What needs to be done
Revise the kitchen shears review from "How We Evaluated" up to and including "trying each pair.", replacing "feedback form" with "questionnaire".

Hope says the handles of this pair provided the least room for his fingers, but the exceptional sharpness and great force transmission made up for that. “If anything, the smaller grip made me think I’d need extra force, but they were razor sharp, and seemed to channel force so well that even with less hand-to-handle contact, most tasks were easy,” he says.
If you’re a master in the kitchen searching for something ultra sharp, the Shun definitely brings that to the table, but with the higher price, they are in an elite category all their own.
The novices who participated in this kitchen shear evaluation had no love for this German-made pair of shears. It shouldn’t be surprising by now that the former chef felt differently, especially in regard to comfort.
“Really nice all-around choice that seemed to do well with both fine and heavy tasks,” Hope says. “For many, I could see these being the Goldilocks pair, adept at different tasks, comfy, with decent force transmission.”
The Wüsthof kitchen shears felt like a powerful tool to me—one I wasn’t fully prepared to drive. While I was getting better at spatchcocking when I tried these, I had to use a lot of effort to section the wings, specifically putting all my body weight into cutting at the joints. The process was hard and I felt discomfort, mainly in my ring finger, which prompted me to rank them second to last in the list of six. Cowles ranked these the worst of all six pairs she tried. “While cutting out a backbone, the blades slipped, and they do not cut without extreme pressure from both hands,” she says.
The Wüsthof stood out among all the rest because of one simple design tweak. “The biggest limitation I noticed on the Wüsthof (which was otherwise great) was that it had the shortest blades,” says Hope. “That can help avoid biting off more than you can cut, but it also means you need to make more total cuts when working through a chicken, etc.”
This in itself forces you to slow down, which could be good for an inexperienced cook like myself. The shorter blades mean that their force is more concentrated, so in some applications, you wouldn’t need to exert as much force to make a cut, Hope says. Still, when there were three stems of rosemary to cut through in the herb portion of the evaluation, I found that I had to work slightly harder to cut through them with this pair; that wasn’t my experience with the others.
Overall, comfort and ease of use do not come standard with the Wüsthof. Even Hope, who embraces tough scissors, thought there were better pairs on this list. Evaluators also said the shears were slippery and not contoured to the shape of the hand. On a positive note, these do come apart for easy cleaning, and the center of the handles serve as a bottle opener.
How We Evaluated Kitchen Shears
We purchased six popular multipurpose kitchen shears. Myself (a freelance product writer and total novice to shears), Ginger Cowles, and Paul Hope hit our own kitchens and completed the same tasks with each pair.
Consumer Reports’ ergonomics expert Dana Keester selected the tasks to perform and created a feedback form that our evaluators filled out after trying each pair.
First, we used the shears to spatchcock raw chickens. Second, we sectioned chicken wings. Next, we washed and cut three types of herbs: rosemary, chives, and basil. Last, we used the shears to cut parchment paper to fit inside a 9-inch cake pan.
After the lengthy process of cutting through six raw chickens, there was a certain amount of spatchcocking fatigue. “I think kitchen shears are great for rotisserie chicken, herbs, cutting fresh flowers, and parchment paper, but after cutting up multiple raw chickens, I’m thoroughly convinced that’s a task best performed with a sharp chef’s knife!” says Hope. On the other hand, I felt that my hands got a unique workout. After some recovery time, I definitely plan to spatchcock a chicken with kitchen shears again for an easy dinner sometime in the future.

Dataset records
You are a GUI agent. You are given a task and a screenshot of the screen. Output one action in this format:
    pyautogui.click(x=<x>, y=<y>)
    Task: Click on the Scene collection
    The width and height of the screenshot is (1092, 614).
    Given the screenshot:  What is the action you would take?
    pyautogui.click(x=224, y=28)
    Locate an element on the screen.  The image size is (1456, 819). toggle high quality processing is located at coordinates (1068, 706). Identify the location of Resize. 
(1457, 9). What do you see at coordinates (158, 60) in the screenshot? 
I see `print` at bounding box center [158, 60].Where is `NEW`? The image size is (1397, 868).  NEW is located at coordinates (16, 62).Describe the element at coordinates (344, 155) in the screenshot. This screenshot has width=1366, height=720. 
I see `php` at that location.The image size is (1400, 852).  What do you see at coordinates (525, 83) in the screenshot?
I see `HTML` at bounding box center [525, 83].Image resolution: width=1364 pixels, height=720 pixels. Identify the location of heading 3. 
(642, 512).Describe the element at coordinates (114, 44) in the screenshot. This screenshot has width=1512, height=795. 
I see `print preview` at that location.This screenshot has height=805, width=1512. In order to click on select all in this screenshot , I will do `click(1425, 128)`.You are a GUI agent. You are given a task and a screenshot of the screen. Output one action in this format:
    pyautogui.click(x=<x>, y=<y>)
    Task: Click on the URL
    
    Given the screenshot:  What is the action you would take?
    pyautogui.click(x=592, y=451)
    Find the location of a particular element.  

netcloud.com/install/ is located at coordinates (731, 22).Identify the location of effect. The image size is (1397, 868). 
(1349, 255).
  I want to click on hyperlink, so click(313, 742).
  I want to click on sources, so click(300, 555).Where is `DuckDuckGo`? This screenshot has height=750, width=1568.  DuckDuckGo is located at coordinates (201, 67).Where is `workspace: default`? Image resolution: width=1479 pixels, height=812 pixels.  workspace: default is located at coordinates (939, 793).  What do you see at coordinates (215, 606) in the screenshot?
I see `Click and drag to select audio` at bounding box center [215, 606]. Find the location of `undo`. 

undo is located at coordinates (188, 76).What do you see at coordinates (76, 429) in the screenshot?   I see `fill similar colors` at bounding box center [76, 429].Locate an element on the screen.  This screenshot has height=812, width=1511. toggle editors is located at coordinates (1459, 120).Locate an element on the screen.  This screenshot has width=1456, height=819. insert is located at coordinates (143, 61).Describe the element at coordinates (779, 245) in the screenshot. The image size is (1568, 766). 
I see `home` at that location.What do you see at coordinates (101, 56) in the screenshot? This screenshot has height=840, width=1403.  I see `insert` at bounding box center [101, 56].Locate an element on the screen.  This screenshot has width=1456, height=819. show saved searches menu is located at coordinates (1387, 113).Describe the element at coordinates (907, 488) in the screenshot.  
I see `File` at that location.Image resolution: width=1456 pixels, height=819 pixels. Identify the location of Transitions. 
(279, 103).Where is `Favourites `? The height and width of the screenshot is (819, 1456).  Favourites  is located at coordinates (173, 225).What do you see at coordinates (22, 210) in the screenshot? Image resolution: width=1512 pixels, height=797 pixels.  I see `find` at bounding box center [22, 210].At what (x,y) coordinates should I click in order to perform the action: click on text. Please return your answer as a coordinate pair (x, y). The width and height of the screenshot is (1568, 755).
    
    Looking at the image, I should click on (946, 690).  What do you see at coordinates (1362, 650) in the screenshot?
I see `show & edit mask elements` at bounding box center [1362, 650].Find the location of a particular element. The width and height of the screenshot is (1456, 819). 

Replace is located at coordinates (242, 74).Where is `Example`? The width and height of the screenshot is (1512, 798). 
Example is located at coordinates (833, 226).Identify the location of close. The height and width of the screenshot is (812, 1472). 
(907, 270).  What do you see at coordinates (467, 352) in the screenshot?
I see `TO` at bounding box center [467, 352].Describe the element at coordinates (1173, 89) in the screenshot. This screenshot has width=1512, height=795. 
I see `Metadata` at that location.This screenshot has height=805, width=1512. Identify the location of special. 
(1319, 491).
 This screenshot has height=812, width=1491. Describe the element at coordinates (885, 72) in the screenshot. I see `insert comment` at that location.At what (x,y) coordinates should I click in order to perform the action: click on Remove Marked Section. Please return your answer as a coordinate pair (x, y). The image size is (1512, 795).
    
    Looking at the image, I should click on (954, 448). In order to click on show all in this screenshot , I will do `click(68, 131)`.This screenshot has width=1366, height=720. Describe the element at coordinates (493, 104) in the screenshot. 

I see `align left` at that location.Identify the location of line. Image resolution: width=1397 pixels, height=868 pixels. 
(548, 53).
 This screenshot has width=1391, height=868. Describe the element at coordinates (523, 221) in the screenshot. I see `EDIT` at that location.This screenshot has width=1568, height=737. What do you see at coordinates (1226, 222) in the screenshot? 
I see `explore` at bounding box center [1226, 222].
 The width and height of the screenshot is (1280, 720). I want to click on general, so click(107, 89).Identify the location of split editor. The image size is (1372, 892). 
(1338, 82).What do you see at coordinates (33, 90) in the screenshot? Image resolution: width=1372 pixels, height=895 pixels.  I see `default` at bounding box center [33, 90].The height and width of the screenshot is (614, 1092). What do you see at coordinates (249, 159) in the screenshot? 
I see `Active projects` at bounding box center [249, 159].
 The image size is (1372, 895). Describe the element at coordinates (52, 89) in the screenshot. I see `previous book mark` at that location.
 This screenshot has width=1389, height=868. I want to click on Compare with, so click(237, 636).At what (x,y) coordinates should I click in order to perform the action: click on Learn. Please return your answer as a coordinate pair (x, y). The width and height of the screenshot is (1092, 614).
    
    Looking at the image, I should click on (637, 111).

Task response
How We Evaluated Kitchen Shears
We purchased six popular multipurpose kitchen shears. Myself (a freelance product writer and total novice to shears), Ginger Cowles, and Paul Hope hit our own kitchens and completed the same tasks with each pair.
Consumer Reports’ ergonomics expert Dana Keester selected the tasks to perform and created a questionnaire that our evaluators filled out after trying each pair.